EEEK -- Bleg Related to Google Feedproxy Links

For years I have been blogging from articles in my Google Reader, which is going away in a month.  When I cut and paste the article URL from the reader, I get a Google shortcut like "http://feedproxy.google.com/~r/Twistedsifter/~3/BohimNYue3Y/".  This resolves to "http://twistedsifter.com/2013/04/strangely-similar-movies-released-around-the-same-time/?utm_source=feedburner&utm_medium=feed&utm_campaign=Feed%3A+Twistedsifter+%28TwistedSifter+%29".  The links are written in my wordpress data base, in many cases, as the feedproxy version.  So they depend on this Google service remaining live to work.

Does anyone know if the Google feedproxy servers are going away with Reader?  If so, about a zillion links on my site are about to break.  My hope is that Google uses these for more than just reader.  Perhaps at Feedburner? (though if Google is bailing on RSS that might be next on the kill list).

I would normally just do a Regex search to fix this, but there is no systematic way to do it, you have to resolve the link and then replace the resolved URL.  Someone seems to have an app for this, but I am not sure it is ready for prime time and I do not want to use it unless I have to.  But once the servers are turned off, it will be too late.
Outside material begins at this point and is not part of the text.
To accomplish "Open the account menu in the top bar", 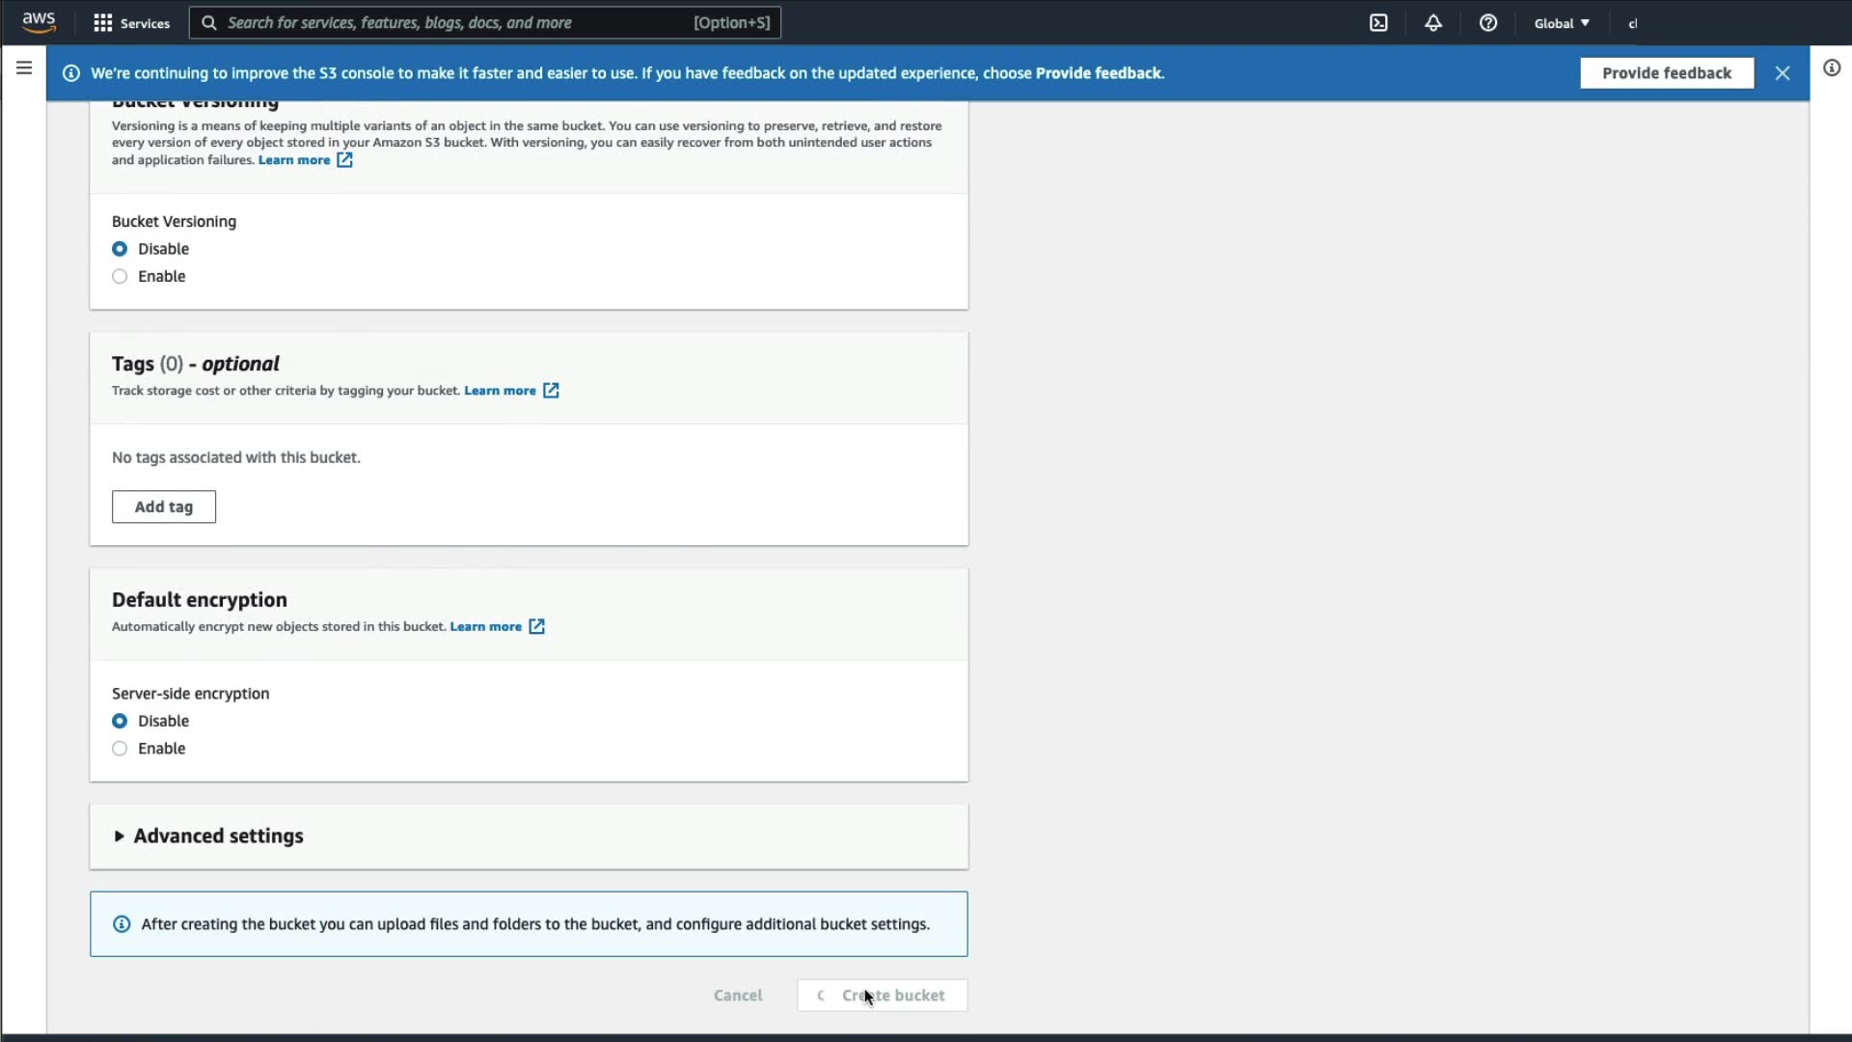I will 1633,24.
Anyone know about this or have advice?  Obviously, I have been trying not to use these feedproxy URL's if I can remember not to do so.

5 Comments
Inline Feedbacks
View all comments

For technical blogs I get a drip feed of their old blogs using http://www.streamspigot.com/feed-playback/ They use google's feed archive to get data. I hope they don't cut that off. I learn quite a bit from those old blog posts in an easy fashion (slowly fed to me in my reader).

My condolences, that sounds like a real pain.

It would be better to de-proxify those links if possible. You don't really want the feedproxy in there anyway; it just snuck up on you because of how Google Reader works.

On a related note, you can also trim off the crud starting with "/?" That stuff is just for statistics, and it doesn't make any sense for a normal hyperlink.

You could probably script this pretty easily. Curl accepts a "--head" argument that will show you the 301 redirect, along with the destination URL. For example:

[xxx.yyyyy@W80501BMAGZ:tmp] $ curl --head "http://feedproxy.google.com/~r/Twistedsifter/~3/BohimNYue3Y/"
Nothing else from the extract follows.